═════ Data extract
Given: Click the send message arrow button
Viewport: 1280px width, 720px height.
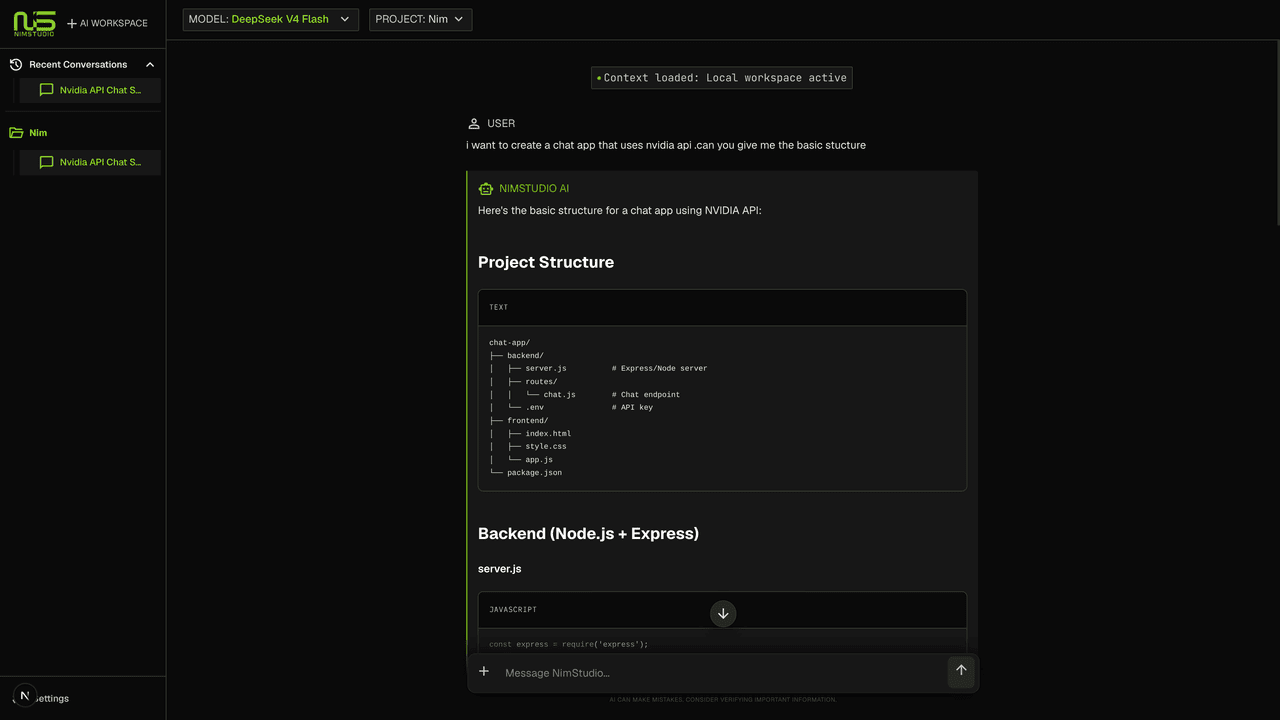Looking at the screenshot, I should coord(961,671).
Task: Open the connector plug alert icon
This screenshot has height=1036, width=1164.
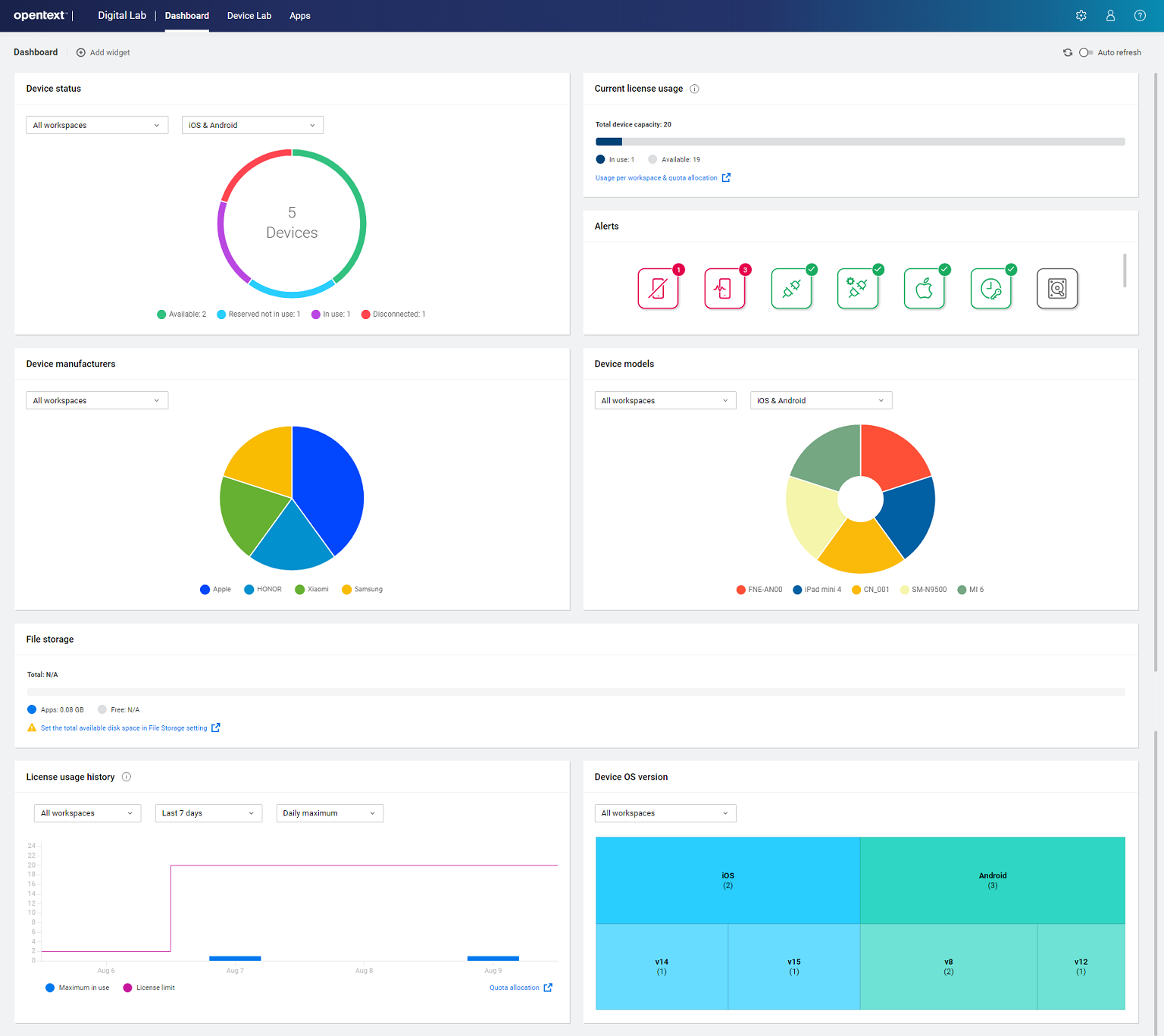Action: [791, 289]
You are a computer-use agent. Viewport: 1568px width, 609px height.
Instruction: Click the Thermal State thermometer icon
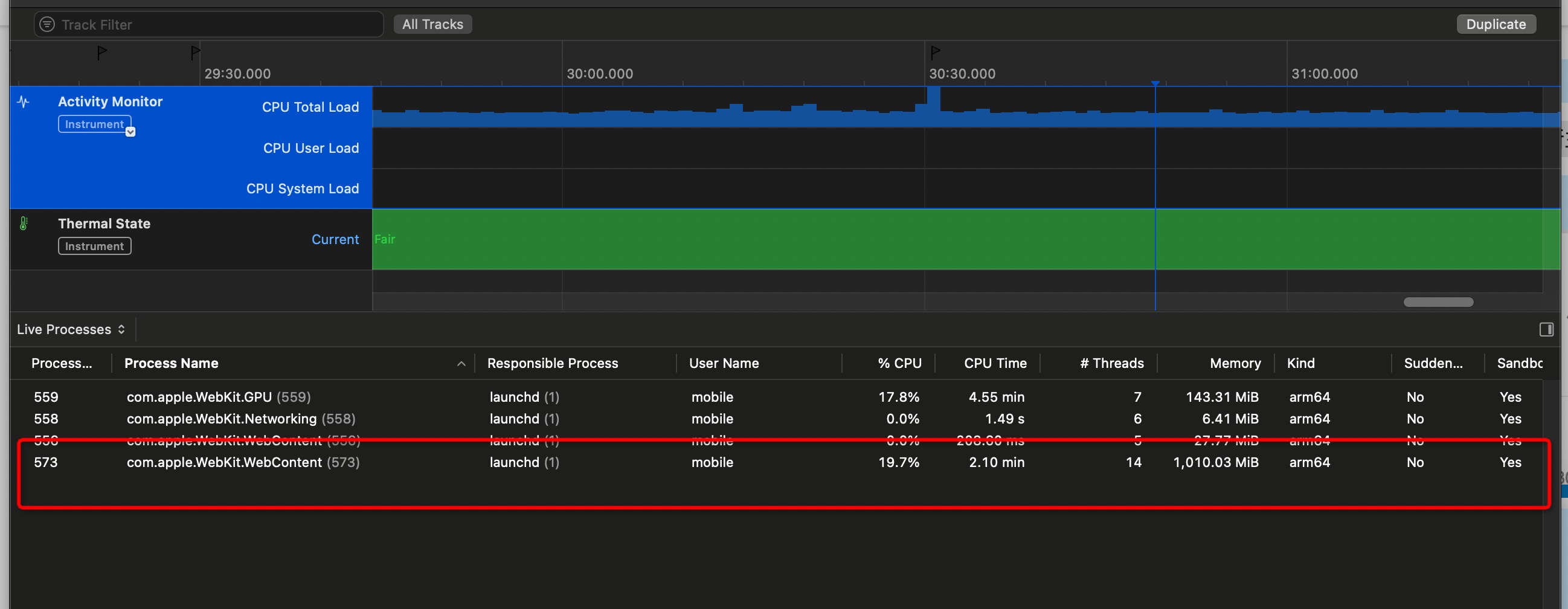(x=24, y=224)
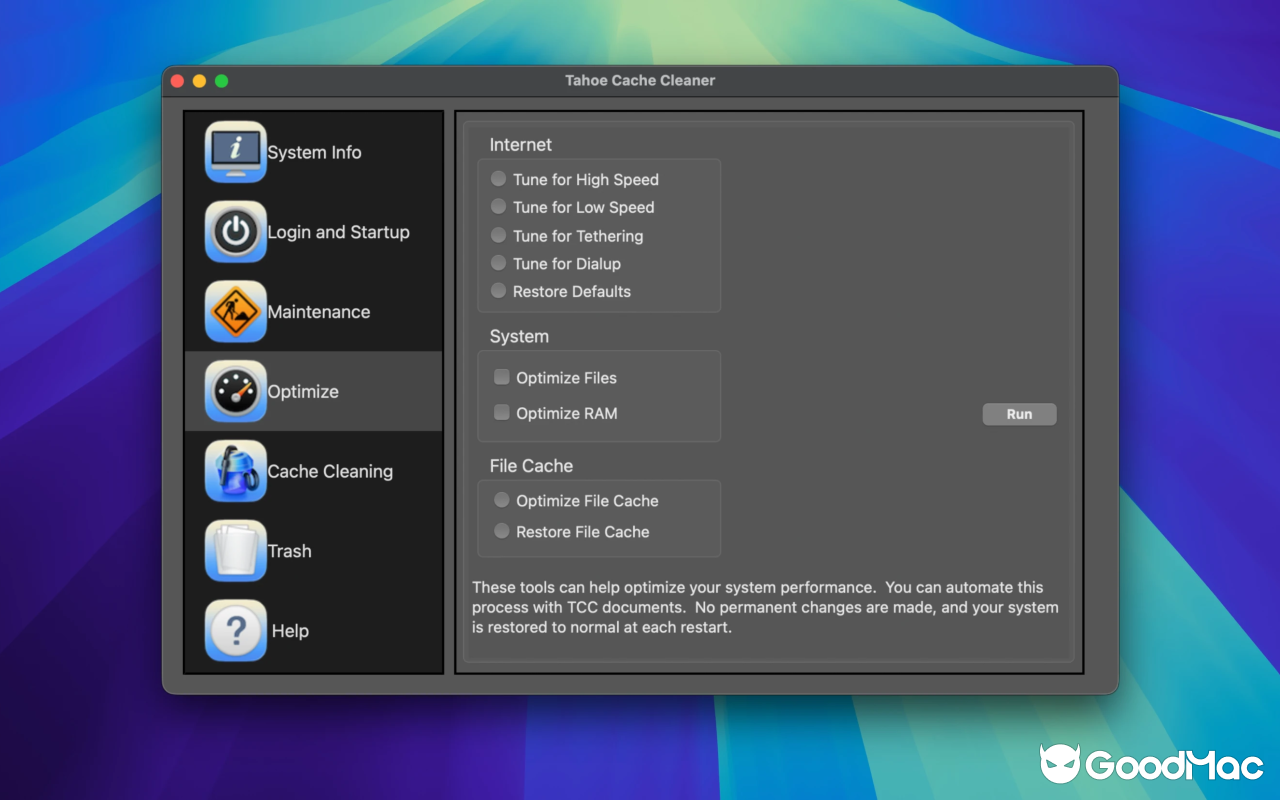Open Cache Cleaning via the bucket icon

(x=235, y=471)
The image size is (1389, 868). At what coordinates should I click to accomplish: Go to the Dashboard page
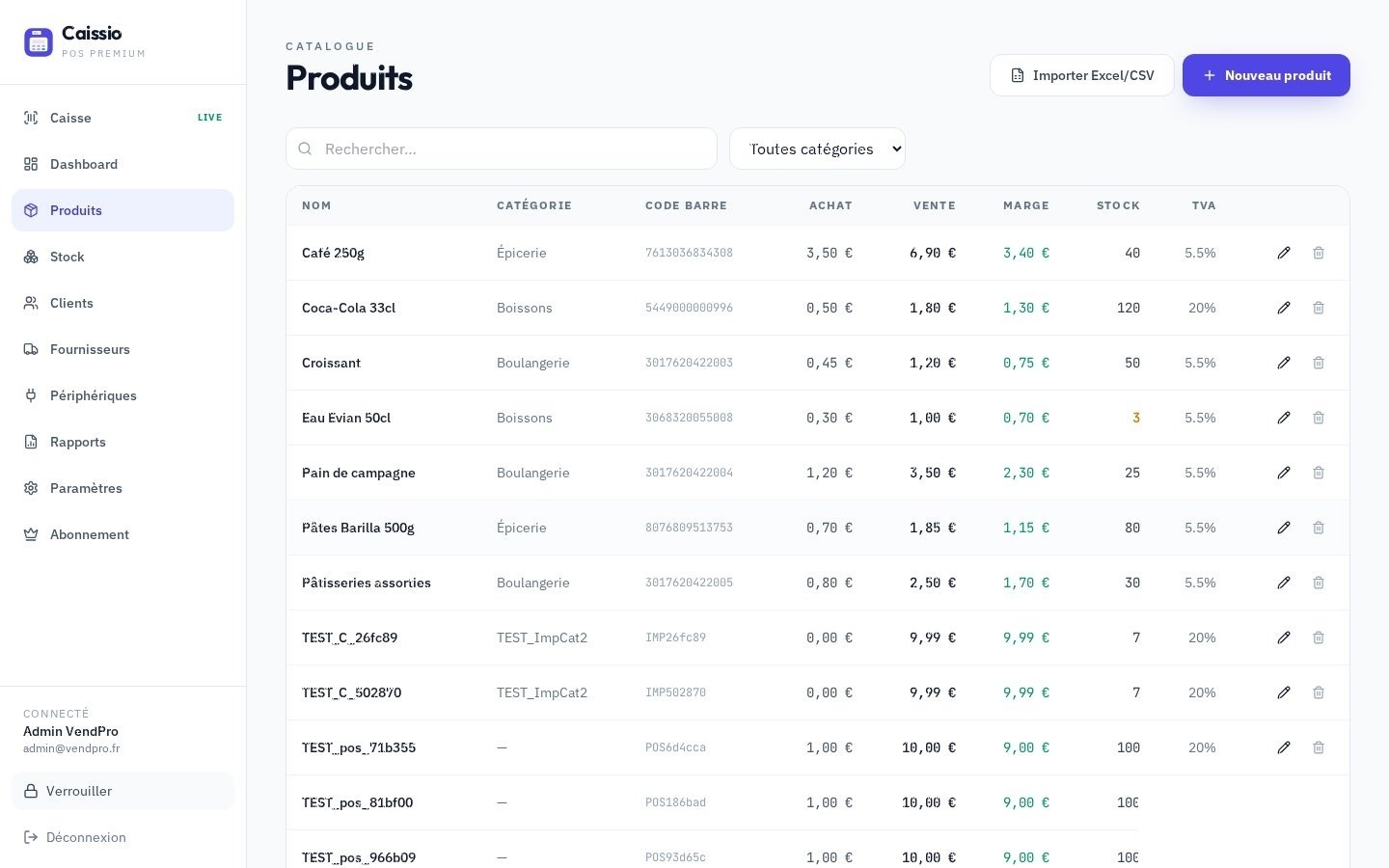pyautogui.click(x=123, y=164)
══════════
◆ **Exercise requirements**
Your answer must be an exact transcription of the records above, minus the pictures.

◆ **Answer for this exercise**
Given: Click the send message arrow button
Viewport: 1280px width, 720px height.
Looking at the screenshot, I should coord(961,671).
Task: Open the connector plug alert icon
This screenshot has height=1036, width=1164.
Action: [791, 289]
You are a computer-use agent. Viewport: 1568px width, 609px height.
Instruction: Click the Thermal State thermometer icon
(x=24, y=224)
Open Cache Cleaning via the bucket icon

(x=235, y=471)
The image size is (1389, 868). At what coordinates should I click to accomplish: Go to the Dashboard page
pyautogui.click(x=123, y=164)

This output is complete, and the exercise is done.